Anyway you get the idea. This is a potential problem for your budget. You could hope that your significant other will follow your mumbled directions and discover his inner chef, but let’s face it - the word on your husband's and your children’s lips will be: “TAKE OUT!”
So, how can we avoid this: by having two or three emergency recipes, that you can make even if you are half dead or very out of time. So, they have to be easy, always on hand - therefore based on ingredients that do not spoil, and let’s not forget CHEAP!

Everyone will have their own favorites - tastes are so different anyway and one person’s nightmare recipe is another ones zinch! Think about yours, here are my root canal recipes.

Pasta with Sauce a la Maison
Ingredients: for about 4 servings

1 package pasta - anywhere from 20 cents to 3$
1 can crushed tomatoes - around 50 cents if you go with organic store brand
1 onion 30 cents
1 bunch green leafy vegetable - anything will do spinach, kale, chard etc could be frozen or fresh and does not have to be in prime condition - so this works as a recipe for using up wilted produce cost anywhere from 50 cents to 3$
2 tablespoons oil of your choice, 75 cents
additionally anything else that lurks in your fridge and would go well in a pasta sauce: for example - olives, artichoke hearts, leftover phony meats, cheeses, herbs, salsa, leftover veggie burger…...
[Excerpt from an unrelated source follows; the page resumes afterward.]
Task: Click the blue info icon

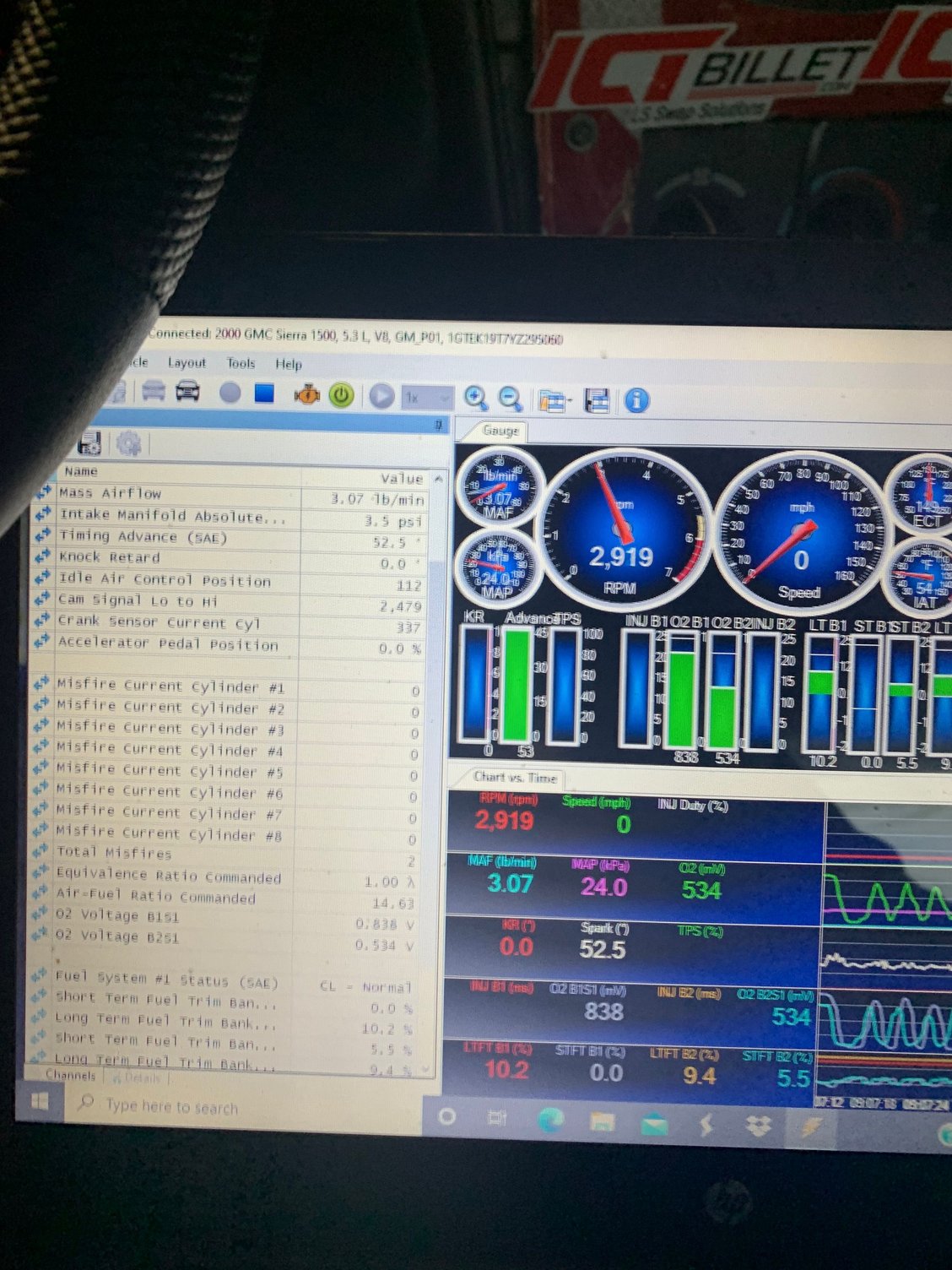Action: (x=636, y=401)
1. Bring water to a boil in a big pot. Add pasta.

2. In a sauté pan, heat up oil, add your onions to brown, add green leafy vegetable, which you may chop coarsely or leave whole. Reduce heat and saute until the leafy vegetable wilts. Note: at the beginning your greens may look like they would be too much, but they will reduce to a quarter of their volume once they wilt.
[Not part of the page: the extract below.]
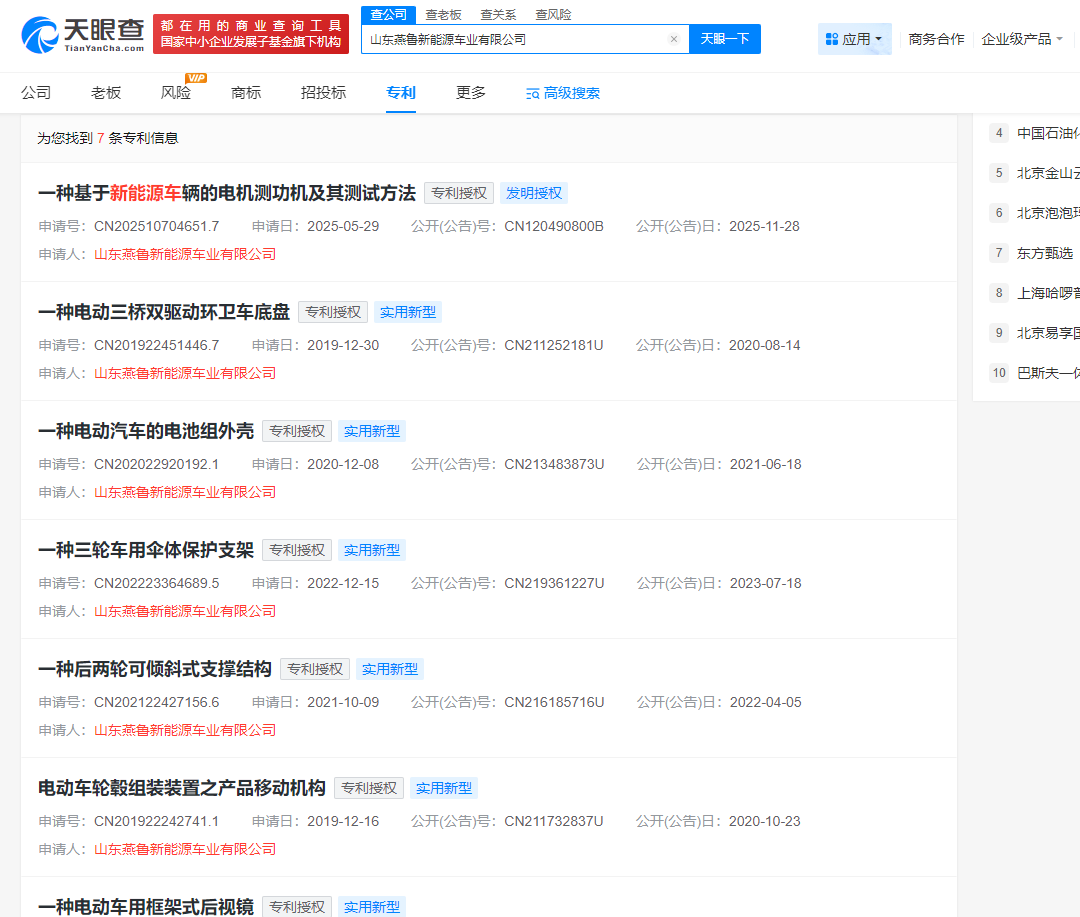
Task: Go to the 招投标 tab
Action: pos(323,93)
3. Last, add the can of crushed tomatoes and whatever else you found in your fridge. Cook for another five minutes - in the meantime check on your pasta - it should be done. Drain and serve with your simple pasta sauce, either mixed in or on the side. Mixed in is always more economical - but on the side means, you are serving more veggies, so it is your call. Enjoy - or let your family eat and faint into bed.
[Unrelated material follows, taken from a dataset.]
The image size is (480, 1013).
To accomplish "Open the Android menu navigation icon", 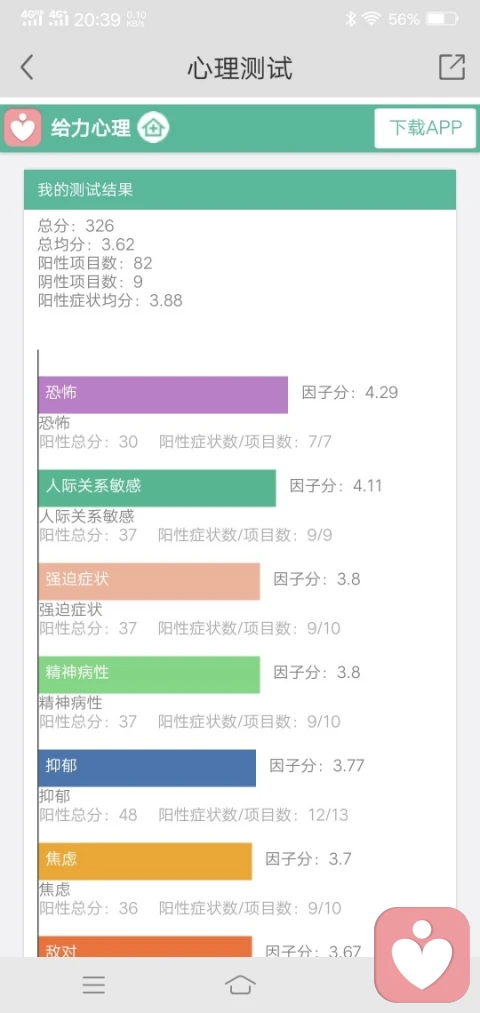I will [94, 985].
Cost: 4 servings from $2.25 to $4.55 - depending on type of pasta and type of green, leafy vegetable


Red Lentil Dal -
Another staple for me - although a lot of people believe that a whole lot of work went into this, when they taste it.

Ingredients: for about 4 servings
1 ½ cups brown rice, around $1.10
1 ½ cups red lentils, about $1.20
1 onion, 30 cents
1 head of garlic, $1.00
1 tablespoon curry powder - 10 cents
1 tablespoon garam masala - 10 cents
1 teaspoon cloves - 10 cents
1 small can crushed tomatoes 50 cents
⅓ cup oil of your choice - I prefer coconut 75 cents
a pinch of cinnamon or cardamon

1.In a pot wash the rice thoroughly - then use about 4 cups of water with your 1 ½ cups rice - and bring to a gentle boil. Once it has boiled for a minute - reduce heat to a simmer and add half of the cloves.

2.In a pan - heat your oil - reserve some - add the roughly chopped onion - brown gently and add the garlic. Make sure it does not stick. When the onion is translucent and the garlic lightly toasted add the rest of the cloves and both spice mixes.

3.Wash your lentils and add the drained but wet lentils to the pan. Move things around a bit and add about 1 cup of water. When you see the cup of water disappearing (about five minutes over medium heat) add the crushed tomatoes.

4.Check on the rice - add more water if necessary.
Both the rice and the lentils will be done at the same time - roughly another 10 minutes. Drain the rice - add the rest of the oil and some cinnamon or cardamon and serve with the dal.